Bahkan, video berbasis AI (deepfake) turut beredar, seperti cuplikan yang memperlihatkan jenderal Pakistan mengakui kehilangan dua jet tempur. Video itu ternyata hasil manipulasi dari konferensi pers pada 2024.

“Ketersediaan alat deepfake yang mudah diakses membuat konten palsu berbasis AI meningkat tajam,” ujar Joyojeet Pal, pakar informasi dari University of Michigan.

Kedua negara memanfaatkan celah informasi ini untuk menyebarkan narasi masing-masing. Pakistan bahkan tampak mencabut larangan terhadap platform X yang telah berlaku lebih dari setahun, bertepatan dengan hari India melancarkan serangan udara.

“Dalam krisis, pemerintah Pakistan membutuhkan suara rakyatnya terdengar secara global,” kata aktivis hak digital, Usama Khilji.

Pakistan juga memperingatkan potensi serangan siber lewat peringatan resmi dari National Cyber Emergency Response Team (NCERT) pada 8 Mei. Beberapa akun resmi pemerintah, termasuk Kementerian Urusan Ekonomi dan Otoritas Pelabuhan Karachi, diretas. Salah satu postingan palsu menyatakan pelabuhan diserang militer India, yang kemudian dibantah.

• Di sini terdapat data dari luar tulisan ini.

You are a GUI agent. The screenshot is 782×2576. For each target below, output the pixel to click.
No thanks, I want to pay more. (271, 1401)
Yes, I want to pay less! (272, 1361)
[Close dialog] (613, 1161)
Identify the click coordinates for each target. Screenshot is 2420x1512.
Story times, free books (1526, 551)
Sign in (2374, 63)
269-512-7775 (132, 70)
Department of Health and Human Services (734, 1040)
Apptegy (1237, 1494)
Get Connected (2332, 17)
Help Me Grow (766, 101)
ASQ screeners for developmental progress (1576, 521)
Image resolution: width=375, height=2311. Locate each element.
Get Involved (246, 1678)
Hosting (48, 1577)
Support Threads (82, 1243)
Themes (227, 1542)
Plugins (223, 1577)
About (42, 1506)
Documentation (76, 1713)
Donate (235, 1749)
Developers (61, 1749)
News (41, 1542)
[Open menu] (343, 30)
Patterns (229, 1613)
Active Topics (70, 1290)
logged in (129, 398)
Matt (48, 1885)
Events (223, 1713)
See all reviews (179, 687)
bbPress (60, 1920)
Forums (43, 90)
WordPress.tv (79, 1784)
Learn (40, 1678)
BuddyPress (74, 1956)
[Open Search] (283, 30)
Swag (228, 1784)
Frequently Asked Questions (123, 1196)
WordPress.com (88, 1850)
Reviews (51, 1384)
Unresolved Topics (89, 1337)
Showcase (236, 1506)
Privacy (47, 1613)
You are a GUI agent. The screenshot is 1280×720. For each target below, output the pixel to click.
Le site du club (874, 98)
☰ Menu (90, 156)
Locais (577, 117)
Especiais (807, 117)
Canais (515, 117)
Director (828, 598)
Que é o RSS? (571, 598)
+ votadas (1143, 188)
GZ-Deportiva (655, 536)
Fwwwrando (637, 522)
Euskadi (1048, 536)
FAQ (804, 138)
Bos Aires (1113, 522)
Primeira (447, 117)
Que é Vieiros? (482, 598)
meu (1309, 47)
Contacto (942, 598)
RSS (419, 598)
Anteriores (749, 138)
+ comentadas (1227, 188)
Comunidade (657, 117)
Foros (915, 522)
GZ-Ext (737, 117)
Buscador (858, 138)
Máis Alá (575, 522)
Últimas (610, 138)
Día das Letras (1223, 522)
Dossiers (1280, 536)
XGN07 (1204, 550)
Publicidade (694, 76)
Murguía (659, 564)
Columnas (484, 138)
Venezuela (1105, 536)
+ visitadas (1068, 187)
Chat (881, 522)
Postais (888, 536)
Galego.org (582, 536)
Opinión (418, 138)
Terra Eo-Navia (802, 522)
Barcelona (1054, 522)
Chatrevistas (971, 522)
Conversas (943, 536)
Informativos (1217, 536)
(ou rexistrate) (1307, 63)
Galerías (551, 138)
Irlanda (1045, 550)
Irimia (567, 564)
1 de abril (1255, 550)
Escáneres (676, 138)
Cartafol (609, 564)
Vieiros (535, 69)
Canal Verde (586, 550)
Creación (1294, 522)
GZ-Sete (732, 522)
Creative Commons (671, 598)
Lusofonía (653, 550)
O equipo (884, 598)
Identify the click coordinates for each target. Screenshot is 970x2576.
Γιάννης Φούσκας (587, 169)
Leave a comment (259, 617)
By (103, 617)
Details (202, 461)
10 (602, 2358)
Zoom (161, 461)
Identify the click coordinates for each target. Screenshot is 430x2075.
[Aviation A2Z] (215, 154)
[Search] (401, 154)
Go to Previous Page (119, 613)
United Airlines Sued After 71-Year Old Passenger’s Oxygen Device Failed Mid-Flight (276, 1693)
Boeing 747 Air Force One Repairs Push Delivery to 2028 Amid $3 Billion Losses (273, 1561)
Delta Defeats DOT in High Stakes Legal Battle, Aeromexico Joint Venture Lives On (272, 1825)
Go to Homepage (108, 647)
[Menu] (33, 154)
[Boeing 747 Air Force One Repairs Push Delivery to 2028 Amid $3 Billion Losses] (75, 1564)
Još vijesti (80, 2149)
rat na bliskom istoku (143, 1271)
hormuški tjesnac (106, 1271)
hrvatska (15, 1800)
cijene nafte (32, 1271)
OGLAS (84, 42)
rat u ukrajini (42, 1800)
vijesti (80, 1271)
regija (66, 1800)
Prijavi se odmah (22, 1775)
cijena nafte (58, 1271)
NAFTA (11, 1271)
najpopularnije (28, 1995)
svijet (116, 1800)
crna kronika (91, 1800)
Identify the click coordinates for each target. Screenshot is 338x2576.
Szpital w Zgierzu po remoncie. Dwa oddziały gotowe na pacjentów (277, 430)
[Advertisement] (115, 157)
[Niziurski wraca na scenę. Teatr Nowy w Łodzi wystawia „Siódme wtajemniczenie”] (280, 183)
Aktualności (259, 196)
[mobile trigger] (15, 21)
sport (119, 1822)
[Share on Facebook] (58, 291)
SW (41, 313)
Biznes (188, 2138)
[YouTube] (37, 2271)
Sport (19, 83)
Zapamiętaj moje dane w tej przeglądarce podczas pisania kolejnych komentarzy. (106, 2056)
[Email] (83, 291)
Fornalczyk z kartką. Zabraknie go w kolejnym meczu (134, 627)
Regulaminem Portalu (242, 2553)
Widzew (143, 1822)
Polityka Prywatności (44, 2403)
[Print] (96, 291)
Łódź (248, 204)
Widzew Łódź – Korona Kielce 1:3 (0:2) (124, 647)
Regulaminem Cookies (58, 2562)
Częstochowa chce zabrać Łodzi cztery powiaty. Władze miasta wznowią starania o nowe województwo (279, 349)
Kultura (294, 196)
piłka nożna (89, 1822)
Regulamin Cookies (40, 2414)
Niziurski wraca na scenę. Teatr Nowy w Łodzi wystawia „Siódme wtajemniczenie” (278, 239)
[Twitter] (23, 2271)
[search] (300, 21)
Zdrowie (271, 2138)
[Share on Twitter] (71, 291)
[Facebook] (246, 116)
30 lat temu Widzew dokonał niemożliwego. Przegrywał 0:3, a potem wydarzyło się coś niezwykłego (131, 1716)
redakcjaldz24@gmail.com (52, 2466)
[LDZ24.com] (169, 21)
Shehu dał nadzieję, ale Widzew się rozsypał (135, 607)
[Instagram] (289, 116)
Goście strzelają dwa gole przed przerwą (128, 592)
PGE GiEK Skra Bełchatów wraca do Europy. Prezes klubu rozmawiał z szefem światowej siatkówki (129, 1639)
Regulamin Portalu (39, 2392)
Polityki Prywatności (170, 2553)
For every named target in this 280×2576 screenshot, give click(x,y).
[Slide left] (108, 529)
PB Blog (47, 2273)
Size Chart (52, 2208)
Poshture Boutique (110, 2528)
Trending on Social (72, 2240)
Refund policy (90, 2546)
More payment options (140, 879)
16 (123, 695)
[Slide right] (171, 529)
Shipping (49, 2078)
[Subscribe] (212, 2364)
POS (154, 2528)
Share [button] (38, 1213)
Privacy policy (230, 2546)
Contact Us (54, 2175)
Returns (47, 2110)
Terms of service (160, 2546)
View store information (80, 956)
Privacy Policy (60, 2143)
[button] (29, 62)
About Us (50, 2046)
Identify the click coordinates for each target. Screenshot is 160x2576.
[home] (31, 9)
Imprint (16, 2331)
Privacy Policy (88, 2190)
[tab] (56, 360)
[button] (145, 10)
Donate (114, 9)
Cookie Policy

India merespons dengan tindakan keras: memblokir lebih dari 8.000 akun X serta melarang lebih dari selusin kanal YouTube asal Pakistan, termasuk media berita, yang dianggap menyebarkan konten provokatif. Sementara itu, situs pengecekan fakta milik pemerintah India, PIB Fact Check, telah membantah lebih dari 60 klaim menyesatkan selama krisis berlangsung.


Ujaran kebencian meningkat

Gelombang disinformasi digital beriringan dengan lonjakan ujaran kebencian secara langsung. Laporan India Hate Lab mencatat 64 kejadian ujaran kebencian tatap muka antara 22 April hingga 2 Mei, yang sebagian besar direkam dan disebarkan ulang di media sosial.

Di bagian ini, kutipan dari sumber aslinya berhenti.